Hallo Freunde des Big Game Fischens! #h 
Hätte da mal gern ein Problem! :q :q :q  Für den anstehenden Malediventripp benötige ich noch Wirbel. Sowohl zum Poppern als auch zum Schleppen. Hatte die Berkley Kugellagerwirbel 135 lbs in die engere Wahl gezogen und bei meinem Händler bestellt. Nunmehr gibt es da aber wohl Lieferprobleme, daher schaue ich jetzt nach Alternativen, respektive alternativen Bezugsquellen. Fürs Popperfischen sollten 80 lbs Tragkraft genügen.
Würde mich freuen, wenn Ihr mal Input geben könntet!
Besten Dank bereits im Voraus!


----------



## ThomasL (15. Oktober 2005)

*AW: Welche Wirbel benutzt Ihr?*

hallo Kai#h 

Sampo oder Rosco wären noch ne Alternative.


----------



## Sailfisch (15. Oktober 2005)

*AW: Welche Wirbel benutzt Ihr?*

Hallo Thomas!
Besten Dank für Deinen Rat! Woher beziehst Du diese Marken?


----------



## Franky (15. Oktober 2005)

*AW: Welche Wirbel benutzt Ihr?*

Hai Kai,

Hakuma hat die Roscos mit Einhänger bis 150 kg Tragkraft im Sortiment... Ich habe die etwas leichtere Variante (12 kg) und kann nicht klagen!


----------



## Gelöschtes Mitglied 828 (15. Oktober 2005)

*AW: Welche Wirbel benutzt Ihr?*

Die Rosco Wirbel benutze ich auch, aber auch die Berkley Cross Lock Wirbel sind nicht schlecht.
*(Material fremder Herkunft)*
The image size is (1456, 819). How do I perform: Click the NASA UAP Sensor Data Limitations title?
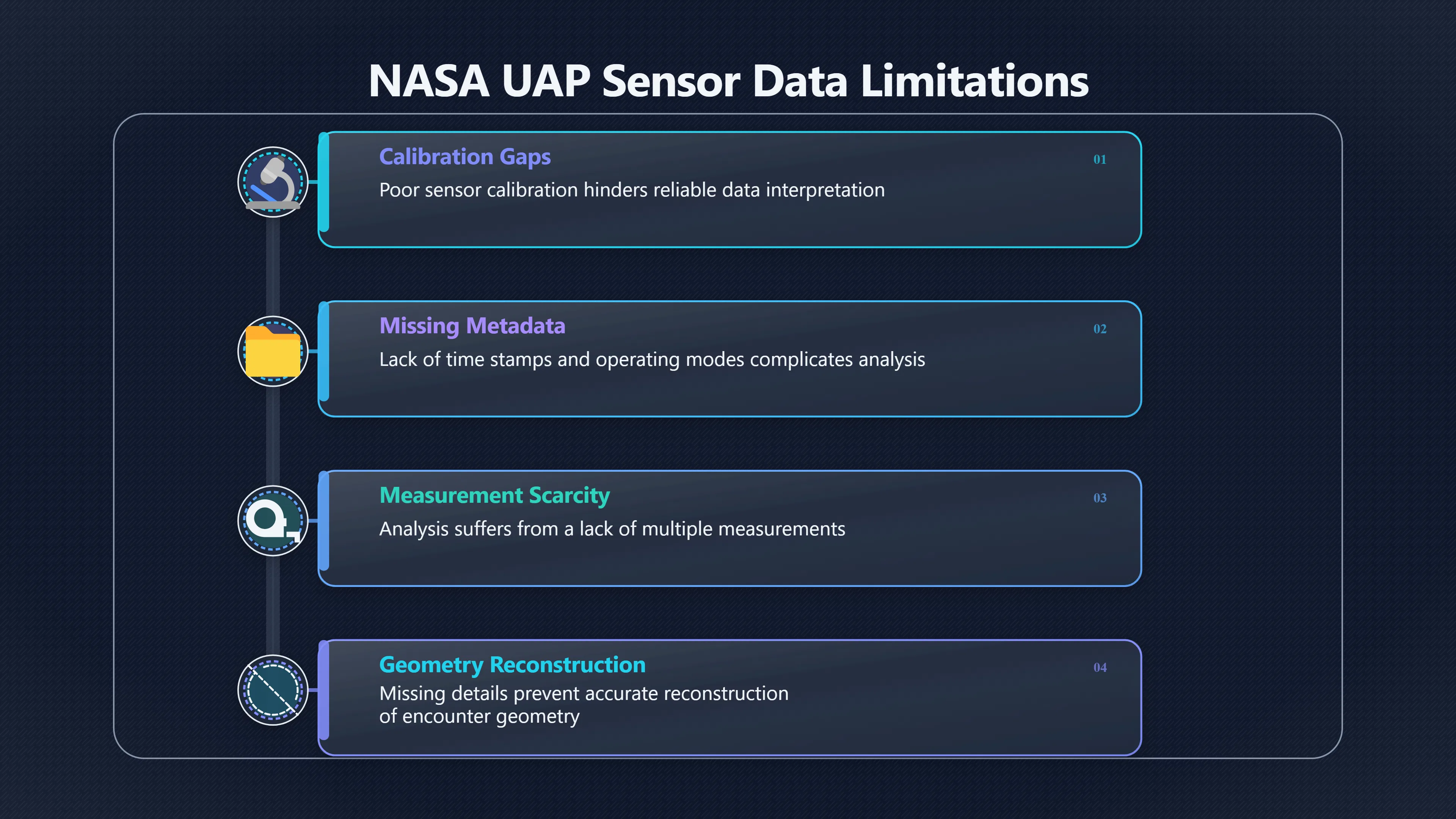[728, 81]
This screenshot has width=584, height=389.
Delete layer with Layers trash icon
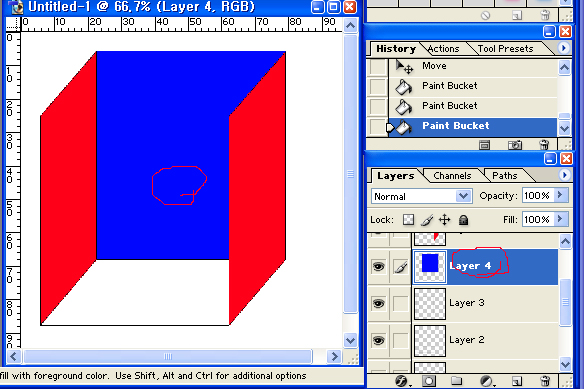(x=545, y=381)
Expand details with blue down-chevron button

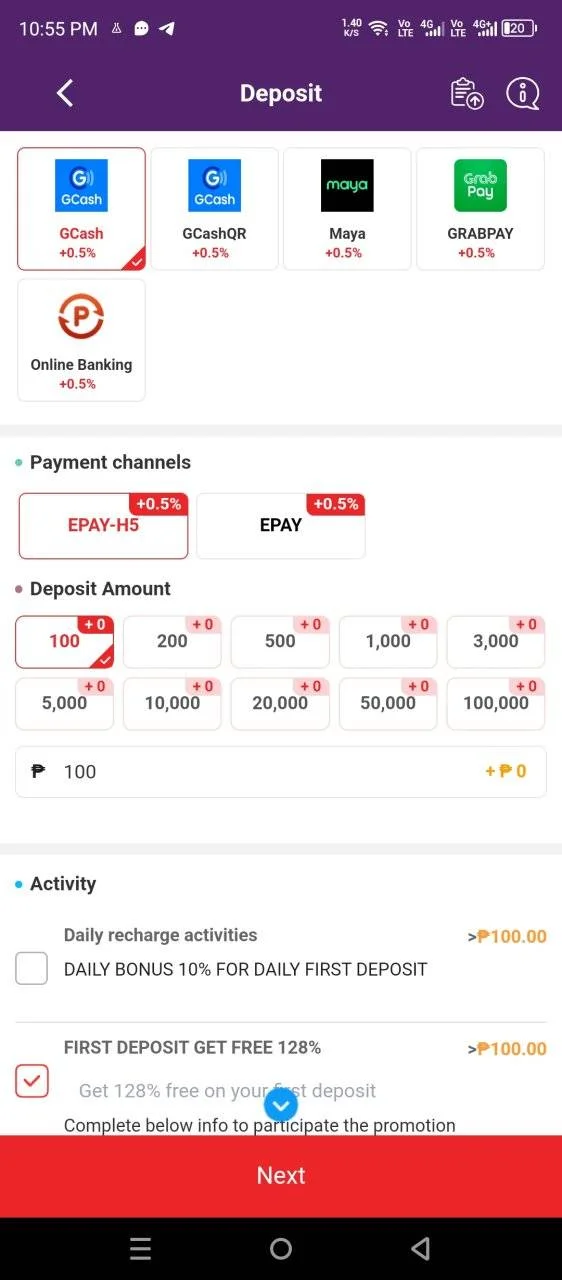click(281, 1105)
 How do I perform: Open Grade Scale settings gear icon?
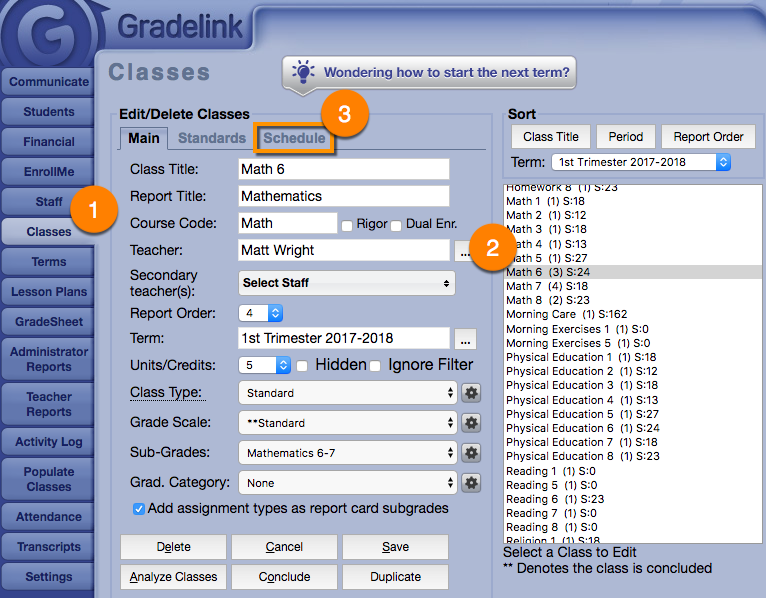click(x=472, y=423)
Wenn gleich ich sie nicht in diesen Gewichtsklassen verwende. #h


----------



## Ansgar (17. Oktober 2005)

*AW: Welche Wirbel benutzt Ihr?*

Sampo oder die High end Yo Zuris, muesstest Du bei jedem Versender kriegen...


----------



## Rausreißer (17. Oktober 2005)

*AW: Welche Wirbel benutzt Ihr?*

@Sail, nimm diese Wirbel von Berkley:
http://www.berkley-fishing.com/products/PreDetail.cfm?PassPrevious=982&PassCategoryStructureId=1105&PassLevel=2

Gruß 
Gernot#h


----------



## Ansgar (18. Oktober 2005)

*AW: Welche Wirbel benutzt Ihr?*

Moin Gernot/RR

die sind aber nicht kugelgelagert, oder?

All the best gen HH
Ansgar


----------



## Rausreißer (18. Oktober 2005)

*AW: Welche Wirbel benutzt Ihr?*

Moin Ansgar,
da hast Du naturlich recht 

Was die "Kugelgelagerten" angeht hab ich mich immer gefragt 
was da wohl für ein Kugellager drin ist|uhoh: 
Also ein ARB-Lager bestimmt nicht, oder?
Eigendlich sollte man mal son Ding Auf-flexen.

Außerdem sind diese "angeblichen Kugelagerwirbel" nur einseitig gelagert.

Also ich finde anderen besser.
Nix für ungut.

Gernot#h


----------



## ischmail (16. November 2005)

*AW: Welche Wirbel benutzt Ihr?*

Moin Sailfish.

Es gilt auch beim Wirbel wie immer,  nicht am falschen Ende sparen.

Sven Neumann hat das Material, das du brauchst.........


----------